TREZE PERGUNTAS PARA RAFA CAMPOS ROCHA
/por Márcio Jr.
Comparações e rankings são invariavelmente uma tolice, mas acho difícil Rafa Campos Rocha não levar para casa o troféu de mais irascível quadrinista brasileiro da atualidade – se o prêmio existisse, claro. Criador da já inconfundível Deus, Essa Gostosa, o sujeito segue destilando sua verve em centenas de páginas de quadrinhos, produzidas num ritmo tão frenético quanto seus ataques ao reacionarismo político através das redes sociais – que, vira-e-mexe, covardemente lhe tiram do ar.
Não se trata de fazer gênero: Rafa é exatamente o que parece. Sou testemunha disso. Certa vez em São Paulo, após uma tarde regada à feijoada e pinga com café, quase nos meteu em três brigas com vizinhos de mesa – aos quais emitia sonoras provocações. O tempo todo. É justamente esta visceralidade, anfetaminada por rara erudição artística e política, que o leitor encontrará na entrevista a seguir – cujo número de questões está longe de ser aleatório. E não se esqueça de conferir Kriança Índia, gibi virtual da editora Guará, sua bola da vez.
1) Rafa, você possui background oriundo das artes visuais. O que o levou a fazer quadrinhos?
A arte tem uma ligação natural com os quadrinhos, desde a era das vanguardas, no início do século XX. Essa relação se acirrou nos anos 50 em diante, com a Pop art, e hoje muitos artistas citam os quadrinhos sem sequer saber disso. Eu comecei a fazer “quadrinhos como arte”, em 2007, publicando fanzines em museus e galerias. O “como arte”, entretanto, é uma espécie de praga da arte contemporânea, que busca a chancela da arte para qualquer atividade do artista, em uma revisão tenebrosa das vanguardas do século XX. Fiquei curioso em saber se poderia fazer quadrinhos para os leitores de quadrinhos, sem essa chancela e a proteção da instituição artística. Não sei se consegui, ou mesmo se é uma aventura que valha a pena, mas agora já fui longe demais, e não conseguiria voltar atrás. Também não creio que tenha deixado qualquer saudade no mundo da arte. Não era um artista tão bom assim.
════════
» **PEDIDO ESCRITO 1**: Liste as comidas e bebidas da tarde em São Paulo descrita na entrevista com Rafa Campos Rocha.
» **PEDIDO ESCRITO 2**: Dê continuidade à entrevista com Rafa Campos Rocha a partir do ponto em que ela para.

» **DADOS DISPONÍVEIS**:
════════
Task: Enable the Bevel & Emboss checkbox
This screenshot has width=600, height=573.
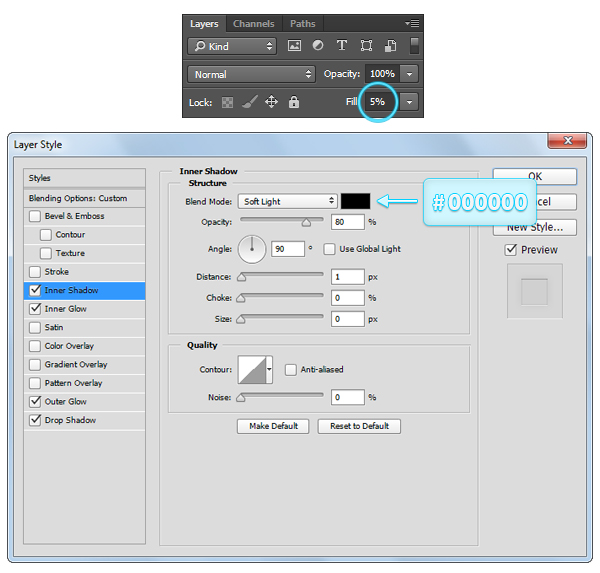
════════
» **RESPOSTA ESCRITA 1**: Feijoada, pinga e café.

» **RESPOSTA ESCRITA 2**:
2) Boa parte do quadrinho contemporâneo brasileiro abriu mão do uso de personagens. Você, por outro lado, parece ter uma certa predileção por criar e trabalhar com eles: Deus, essa gostosa; o Homem-de-Pijama; os Bodes; Kriança Índia... A que você atribui isso?
Atribuo isso justamente à minha fantasia de fazer quadrinhos-quadrinhos, e não quadrinhos “autorais”, ou quadrinhos “artísticos”. O personagem pode, justamente, obnubilar o artista, fazê-lo sumir. Desaparecer como “autor”, que acho uma figura lamentavelmente burguesa, é uma grande fantasia minha, desde os meus tempos de artista-artista.
3) Quem diabos é a Kriança Índia?
Kriança Índia é uma espécie de criatura sobrenatural, sem etnia, idade ou mesmo gênero conhecido, que assassina os invasores brancos da Amazônia. Ela foi inspirada em três personagens de quadrinhos que eu adoro; Conan, Cerebus e Judge Dredd. Cerebus é a versão underground e crítica de Conan. Dredd é a versão crítica dos justiceiros dos quadrinhos, ainda que seus leitores não percebam isso.
4) Você tem sido um dos críticos mais ácidos e consistentes aos quadrinhos de super-herói. Ao mesmo tempo, Kriança Índia parece seguir uma estrutura super-heroística: ela tem poderes, faz parte de uma espécie de supergrupo, enfrenta vilões, o gibi possui um caráter popular que remete aos antigos gibis mensais de banca, e assim por diante. Qual a ideia por trás disso?
Os quadrinhos de super-heróis não começaram fascistas, pelo menos no sentido programático que eles se tornaram, ao se aliarem ao governo estadunidense, o herdeiro natural do imperialismo genocida inglês e europeu. Os super-heróis, como todos os heróis, são uma fantasia autoritária e escapista, uma busca de sentido místico para uma situação histórica insustentável. O super-herói primordial, Superman, é um alienígena orfão, um imigrante ilegal, o grande inimigo do racismo fundador dos Estados Unidos da América.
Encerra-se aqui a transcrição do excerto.